Come fare la scelta del film? Quali film far vedere? Correndo, ancora una volta, il rischio di
semplicistiche classificazioni (ma, ancora una volta, è bene sottolineare che l'obiettivo è offrire dei punti di
riferimento che agevolino la comprensione del fenomeno, non racchiudere in questo tutta la complessità del
fenomeno in esame) è possibile delineare tre orientamenti di scelta riscontrabili nel panorama associazionistico:
-
vengono ricercati film rigorosamente d'autore, o comunque di valore artistico o culturale indiscutibile: ciò
che conta è proporre sempre e comunque film di qualità;
si punta a film sicuramente di un certo spessore qualitativo, ma si è aperti anche a film più commerciali, che
magari offrono spunti di riflessione sociale o esistenziale: ciò che è essenziale è stimolare e sviluppare un
pubblico di qualità;
si è aperti a tutto il cinema in base ad un orientamento cinefilo che ama far vedere e gustare tutto il cinema,
per il semplice piacere della visione, che diventa “zucchero per gli occhi”, e, più in generale, nutrimento
dell'esistenza: il film è tutto;
Da puntualizzare, inoltre, la durata dell'attività dei Circoli: ci sono quelli che agiscono soltanto qualche
mese all'anno e si arriva fino a quelli che riescono, invece, a coprire gran parte dell'anno. Non tutti i Circoli,
inoltre, riescono a realizzare l'attività costantemente tutti gli anni.
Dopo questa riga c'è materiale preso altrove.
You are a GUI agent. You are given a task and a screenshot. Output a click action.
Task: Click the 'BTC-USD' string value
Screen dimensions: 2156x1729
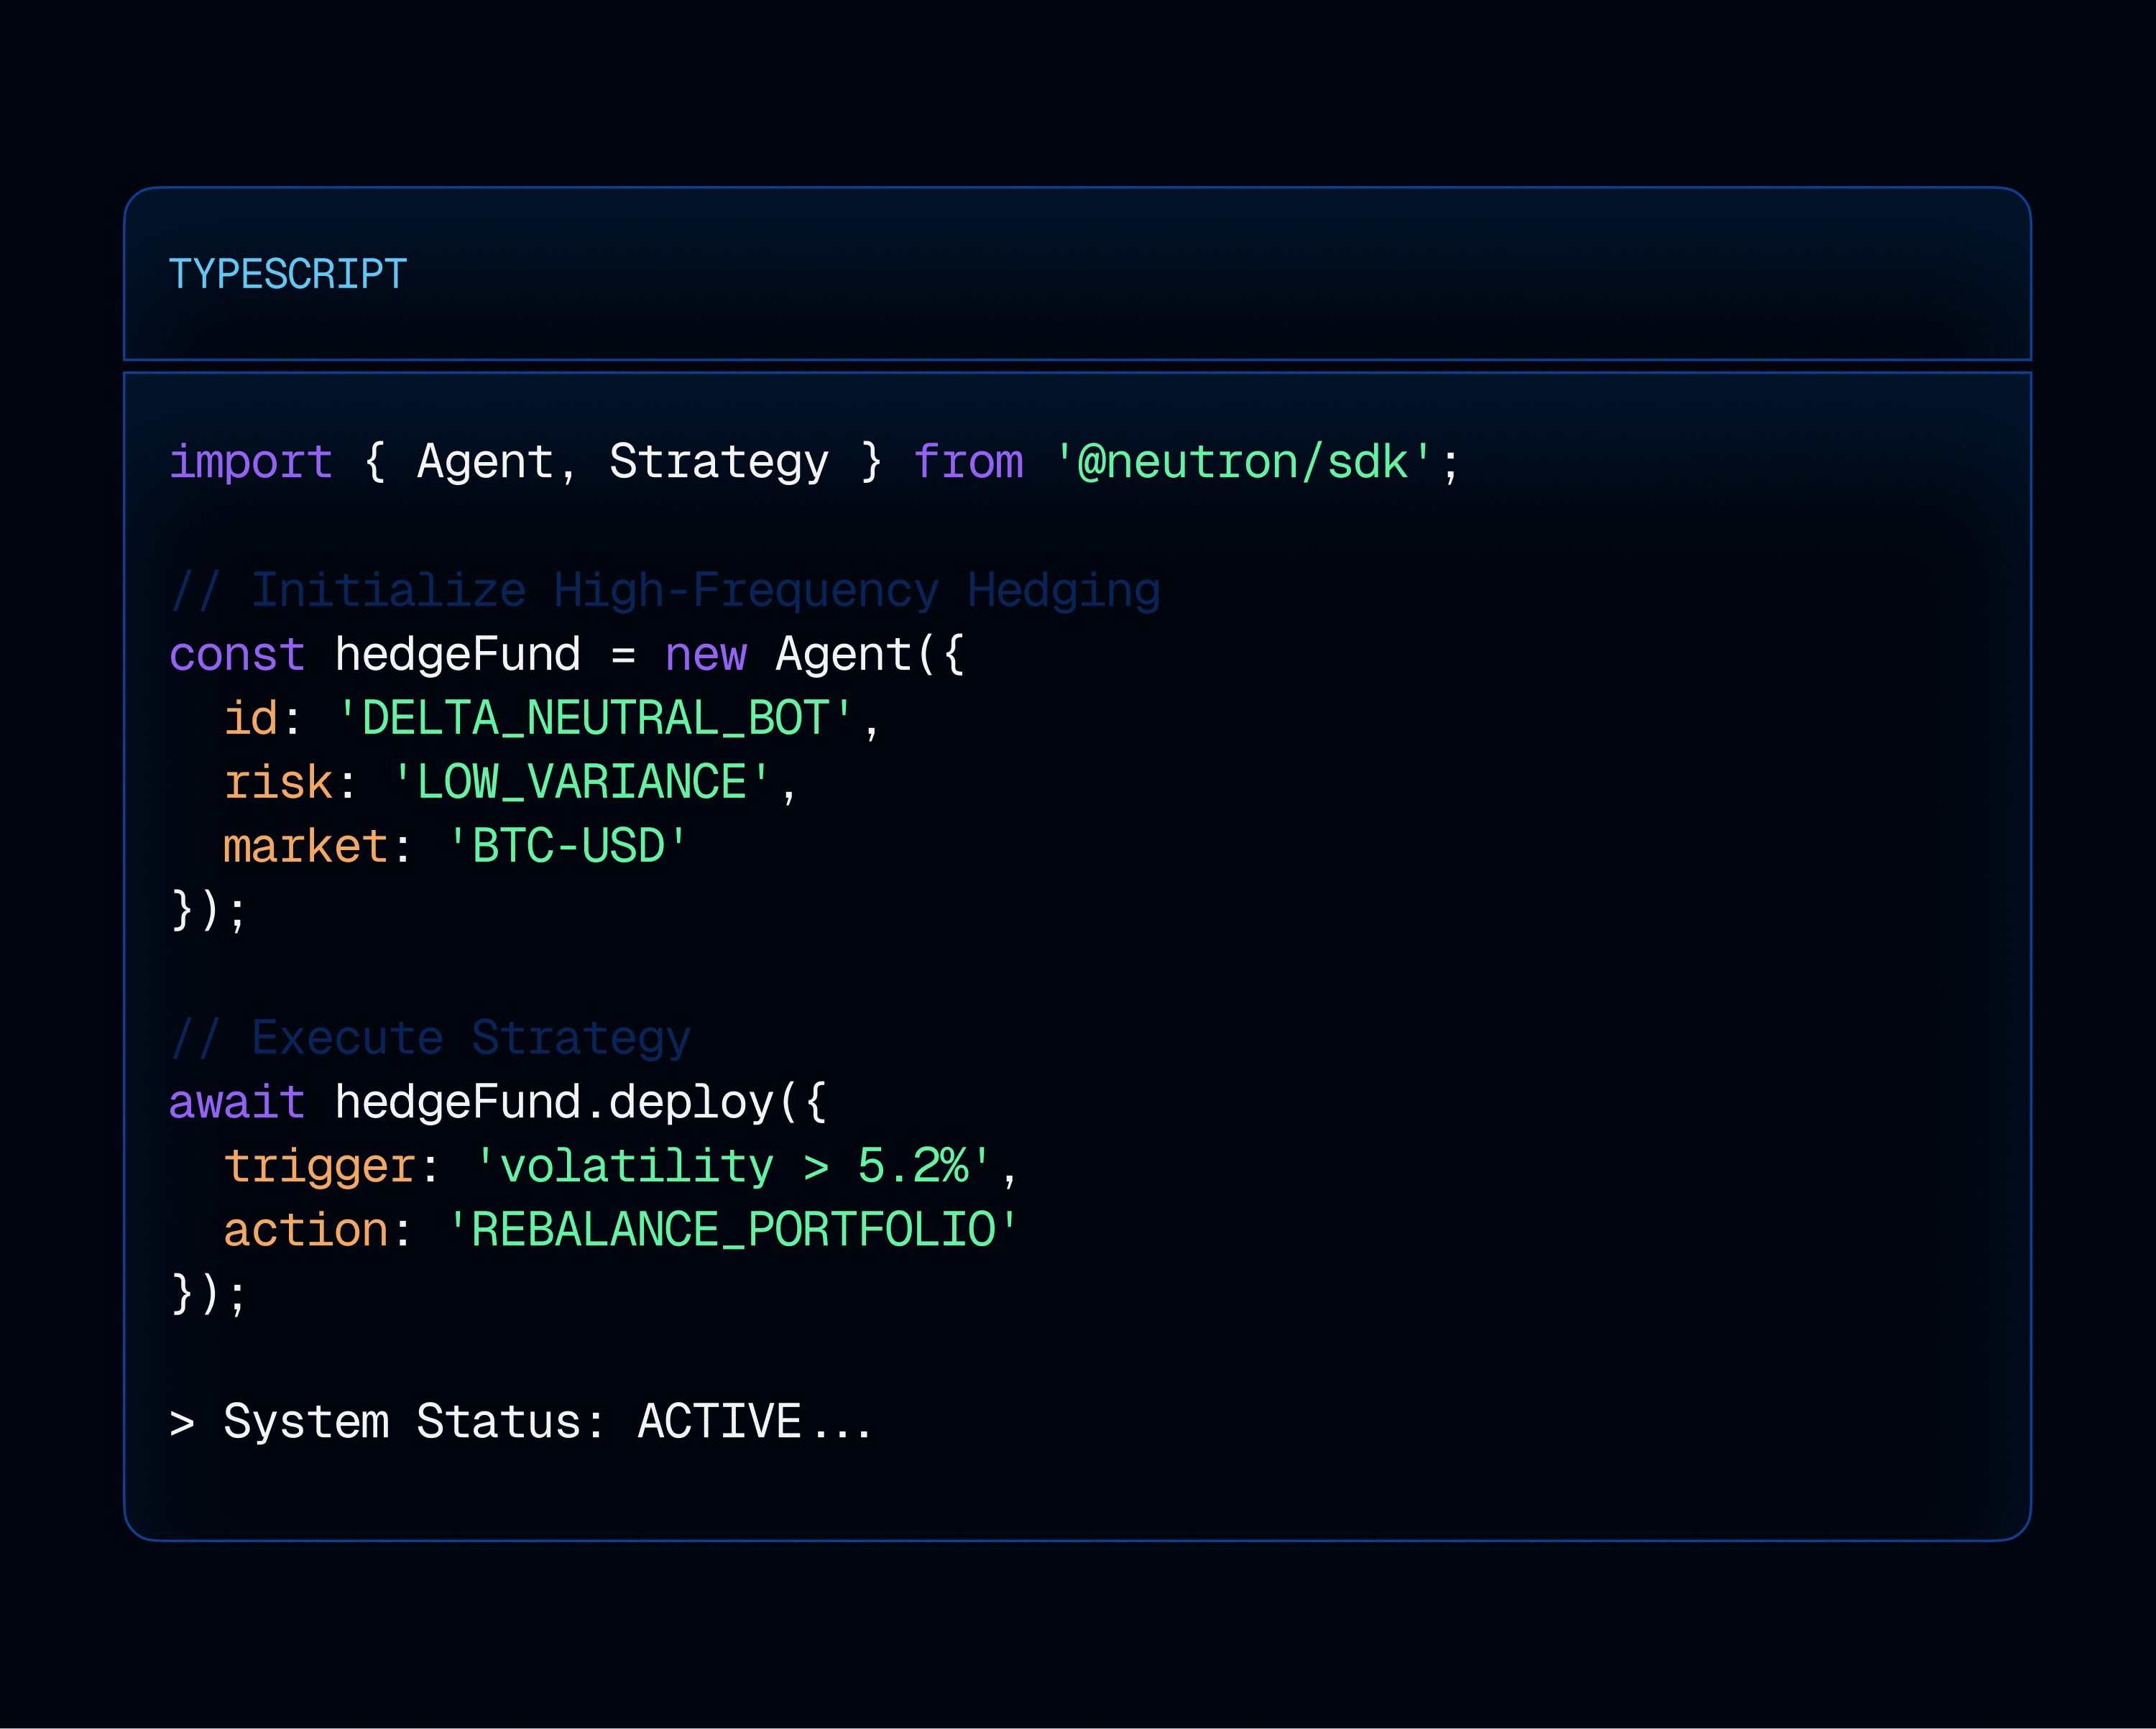pyautogui.click(x=567, y=846)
Un'annotazione a parte meritano i veri e propri festival cinematografici che le Associazioni sono riuscite a
creare e a consolidare a livello nazionale e con rilevanza internazionale (si pensi, solo per citare alcuni degli
esempi più noti, all'appuntamento di Montecatini, realizzato dalla FEDIC, o al Bergamo Film Meeting della FIC).
3. Corsi e percorsi di formazione
Ci si è più volte soffermati sugli intenti formativi delle Associazioni di cultura cinematografica:
formazione al cinema di qualità, formazione delle capacità critiche dello spettatore. I percorsi formativi attivati
dalle Associazioni si rivolgono a:
-
da un lato agli operatori o animatori culturali dei Circoli, cercando di fornire loro la preparazione e la
competenza necessaria per svolgere il proprio lavoro culturale nel migliore dei modi;
dall'altro lato al pubblico dei Circoli, che si cerca di stimolare, anzi di accompagnare, alla comprensione attiva
del linguaggio audiovisivo e alla conoscenza del mondo del cinema culturale.
Strumenti adatti e particolarmente adottati per il perseguimento di questi obiettivi sono le proposte di
convegni, conferenze, tavole rotonde, seminari di studio ecc., anche in collaborazione con enti pubblici e privati, dedicati ad
argomenti specifici che si ritiene utile approfondire, ai quali vengono invitati (anche in videoconferenza) relatori
qualificati (docenti, critici cinematografici, registi ecc.). Di particolare rilevanza sono, inoltre, i corsi di aggiornamento
e, in ambito cattolico, i campi-scuola estivi, predisposti dalle Associazioni, con compiti esclusivamente formativi,
che vogliono far crescere e far mantenere al passo con i tempi coloro che agiscono in ambito audiovisivo.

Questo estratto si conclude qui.